Taylor recounts the early Allied encounters inside the Reich, noting that responses ranged widely. When American forces entered the border town of Roetgen, some civilians greeted them with "flowers and even… coffee." At the same time, sporadic attacks—including assassinations by Werwolf units—reinforced Allied suspicions and led to what Taylor characterizes as "a nervous, unforgiving and sometimes aggressive relationship with the conquered Germans" in the war's immediate aftermath.

A central focus of the book is the denazification program, which the Allies initially conceived as a thorough purge of National Socialism "throughout industry, the arts, education and the sciences." In practice, the process was uneven and often hampered by political tensions and administrative realities.
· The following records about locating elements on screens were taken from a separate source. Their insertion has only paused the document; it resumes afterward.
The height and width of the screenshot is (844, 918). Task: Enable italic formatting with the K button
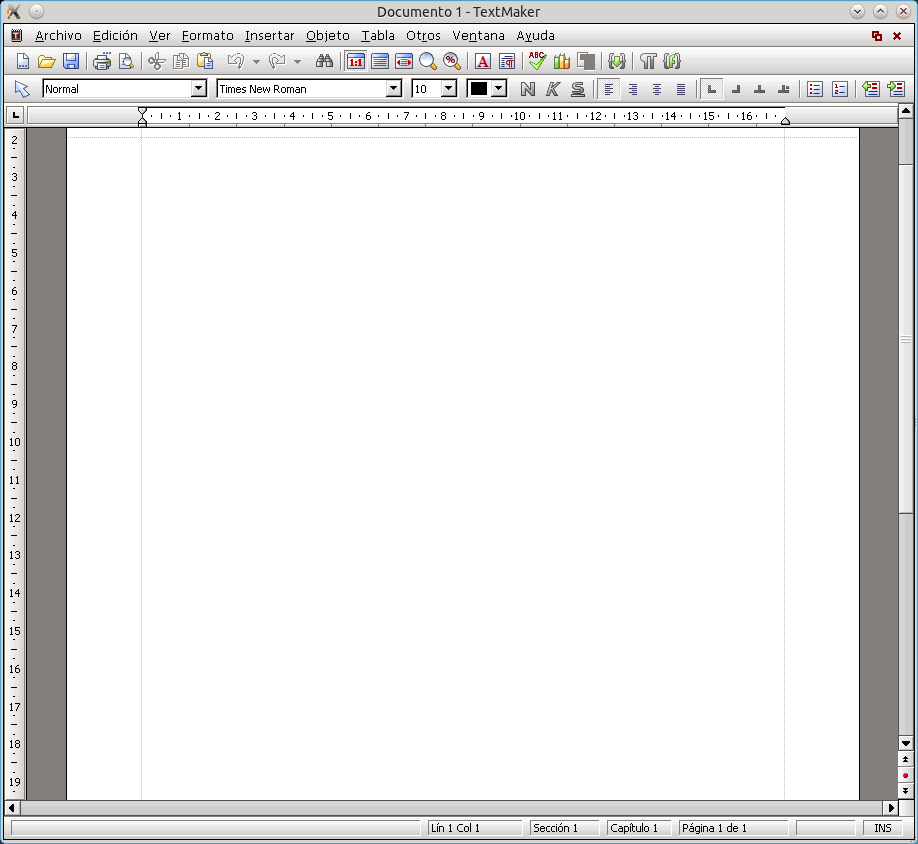coord(553,89)
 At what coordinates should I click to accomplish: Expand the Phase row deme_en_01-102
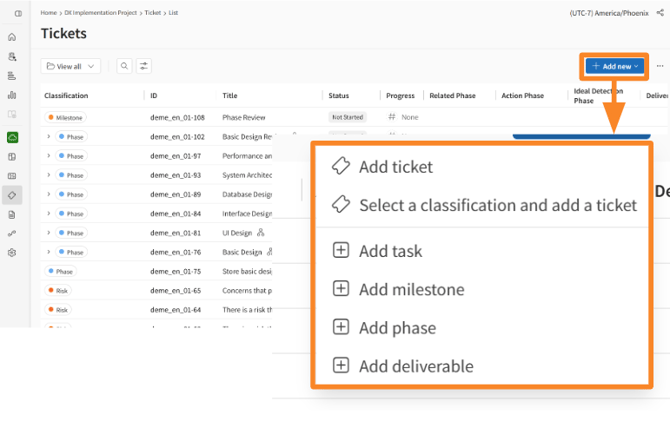click(x=48, y=137)
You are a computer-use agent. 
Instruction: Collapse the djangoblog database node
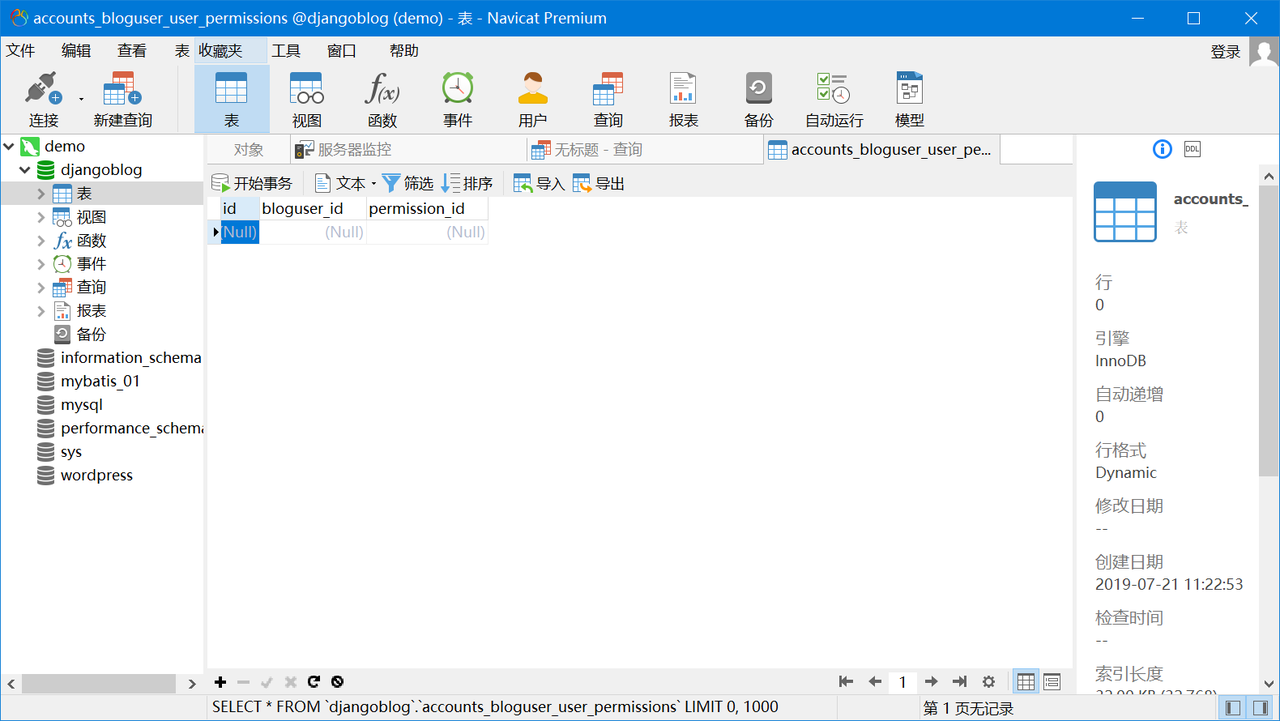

Facing the emerging Cold War and the need to stabilize Germany economically, the Western Allies increasingly prioritized reconstruction over rigorous purges. As a result, many former Nazis returned to public roles, while others escaped meaningful scrutiny. The Soviet approach, Taylor shows, was similarly shaped by political imperatives, though expressed through different ideological frameworks.

Despite these shortcomings, Taylor argues that the occupation period marked the beginning of a profound and long-term transformation. The establishment of democratic institutions in the West, the economic revival of the 1950s, and later political developments laid the groundwork for a more sustained moral reckoning. Taylor emphasizes that this deeper confrontation with the Nazi past emerged most forcefully in the 1960s, when younger Germans demanded accountability, initiated new war-crimes trials, and insisted that the Holocaust be placed at the center of national memory.

Overall, Taylor portrays the occupation and denazification of Germany as neither an unequivocal success nor a simple failure. Instead, he depicts a contingent, uneven process shaped by human limitations, geopolitical realities, and the unprecedented challenge of rebuilding a society leveled by dictatorship and total war. Exorcising Hitler presents the postwar transition as the first stage of a longer journey toward democratic renewal and historical self-understanding.

==Reception==
Exorcising Hitler received a broadly positive critical response for its narrative sweep and synthesis, though some reviewers questioned its originality. In the Observer (published by The Guardian), Victor Sebestyen praised the book's ability to "debunk…many myths about the immediate postwar years," arguing that Taylor shows "the story was far more complicated than has invariably been told in the English-speaking world." He also highlights the work's account of denazification as a pragmatic, uneven process shaped by Cold War considerations and in other cases, administrative constraints. Taylor's handling of memory politics—especially the "sleep cure" he associates with West German society in the 1950s—also features in Sebestyen's discussion.

Kirkus Reviews gave the book a starred notice, calling it "hard-hitting yet evenhanded" and "a deeply compelling study of the peace enforced on Germany by the Allied victors," noting Taylor's balance between Allied policy aims and the experiences of a "traumatized" German population at Stunde Null. The review emphasizes the scale of Soviet losses, the flight westward, and the book's framing of the 1945–49 period as an improvised "enforced transformation," with later West German prosperity arriving before a deeper moral reckoning.

Writing in the Los Angeles Times, Martin Rubin described the study as "enthralling," commending Taylor’s "gift for recounting his story in a vivid way" and his portrait of a society struggling through currency collapse and scarcity until the 1948 reform. Rubin quotes Taylor’s concluding caution about whether Germany has truly "exorcised" Hitler, while lauding the book’s "judicious" tone. Some assessments were more critical. In Literary Review, Richard Overy argued that, despite the compelling question posed by the title, Taylor’s study "tells us almost nothing new" about how Germans confronted the legacy of 1945, calling the result "a disappointment" when set against Taylor’s earlier work on the Allied aerial bombardment against Dresden. By contrast, Richard J. Evans, writing in the New Statesman, characterized Exorcising Hitler as "popular history at its best," praising its readability and vivid portrait of occupied Germany and the nation's transition in its aftermath.

Generally speaking, reviewers tended to agree that Taylor’s narrative illuminates the contingencies of occupation and denazification—its mix of improvisation, realpolitik, selective justice, and delayed moral reckoning—while diverging over how far the book advances scholarly debates beyond established research.